Even though I had gotten to Bucharest one way or another before 1989, my first conscious contacts with this city were immediately after the Revolution. Then, in the first days of January 1990, without me and my sister understanding much, mom and dad picked us up by car from the countryside, where we were spending our winter holiday, and the four of us went to Bucharest. Once we arrived, we did what had to be done—we ticked off a visit to the Heroes’ Cemetery, candles by the wall of the Faculty of Architecture, a visit to the People’s House (The Palace of the Parliament)—a kind of program, no different from the routines and rituals we’d been used to in all the years before. My first real and coherent memories of Bucharest are of then: an almost two hours’ journey through the blizzard and the cold, to get to an empty, deserted city. Then, despite the cold and desolation, I remember my folks’ enthusiasm; they were still young, only 33. Lastly, a red Dacia stopped in the middle of a huge white field—my little sister and I, on the back seat, looking at the People’s House through a steamy window, swaddled in some sad little overcoats and with those monstrous Russian fur hats on our heads, which we wore reverently and which we took care not to lose, to leave in our desks at school, because they’d cost an arm and a leg.

- Given exercise a: Rewrite the entries from the line containing "You are a GUI" through the line containing "(x=928, y=599)", changing "sidebar" to "side panel" and keeping everything else the same. Return only those lines.

- Entries provided:
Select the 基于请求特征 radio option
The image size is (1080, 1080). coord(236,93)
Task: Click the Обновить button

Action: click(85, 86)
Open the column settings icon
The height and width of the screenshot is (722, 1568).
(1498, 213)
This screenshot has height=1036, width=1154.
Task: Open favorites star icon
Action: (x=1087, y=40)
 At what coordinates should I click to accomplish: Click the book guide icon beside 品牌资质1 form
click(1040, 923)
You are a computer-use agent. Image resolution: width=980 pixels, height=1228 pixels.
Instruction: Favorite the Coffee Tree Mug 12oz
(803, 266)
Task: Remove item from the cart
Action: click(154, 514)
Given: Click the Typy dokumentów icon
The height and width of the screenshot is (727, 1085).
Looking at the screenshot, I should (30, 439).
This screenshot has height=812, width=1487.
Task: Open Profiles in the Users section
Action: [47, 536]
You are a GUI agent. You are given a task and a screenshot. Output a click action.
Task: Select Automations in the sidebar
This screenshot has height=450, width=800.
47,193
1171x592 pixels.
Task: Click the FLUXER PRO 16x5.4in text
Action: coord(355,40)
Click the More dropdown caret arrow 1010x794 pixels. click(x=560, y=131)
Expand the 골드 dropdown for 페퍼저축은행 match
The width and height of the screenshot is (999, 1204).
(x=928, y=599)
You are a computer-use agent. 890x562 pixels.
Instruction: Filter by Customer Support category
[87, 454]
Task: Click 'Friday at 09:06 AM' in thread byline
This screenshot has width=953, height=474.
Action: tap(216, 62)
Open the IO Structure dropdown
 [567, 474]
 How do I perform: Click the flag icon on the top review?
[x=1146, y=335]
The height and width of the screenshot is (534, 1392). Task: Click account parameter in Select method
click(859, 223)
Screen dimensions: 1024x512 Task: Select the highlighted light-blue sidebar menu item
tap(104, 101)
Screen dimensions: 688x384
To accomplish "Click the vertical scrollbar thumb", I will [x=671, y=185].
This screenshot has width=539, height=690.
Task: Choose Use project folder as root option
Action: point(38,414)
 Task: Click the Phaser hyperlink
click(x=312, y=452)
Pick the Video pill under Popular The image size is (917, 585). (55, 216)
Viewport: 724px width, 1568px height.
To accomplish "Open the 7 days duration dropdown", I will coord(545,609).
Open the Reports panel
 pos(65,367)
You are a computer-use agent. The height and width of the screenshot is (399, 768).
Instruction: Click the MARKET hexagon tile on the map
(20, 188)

- Given exercise b: In the passage about Bucharest, list every item that the family ticked off on their program after arriving in the city.

- Worked answer a:
You are a GUI agent. You are given a task and a screenshot. Output a click action.
Task: Select Automations in the side panel
This screenshot has height=450, width=800.
47,193
1171x592 pixels.
Task: Click the FLUXER PRO 16x5.4in text
Action: coord(355,40)
Click the More dropdown caret arrow 1010x794 pixels. click(x=560, y=131)
Expand the 골드 dropdown for 페퍼저축은행 match
The width and height of the screenshot is (999, 1204).
(x=928, y=599)

- Worked answer b:
- a visit to the Heroes’ Cemetery
- candles by the wall of the Faculty of Architecture
- a visit to the People’s House (The Palace of the Parliament)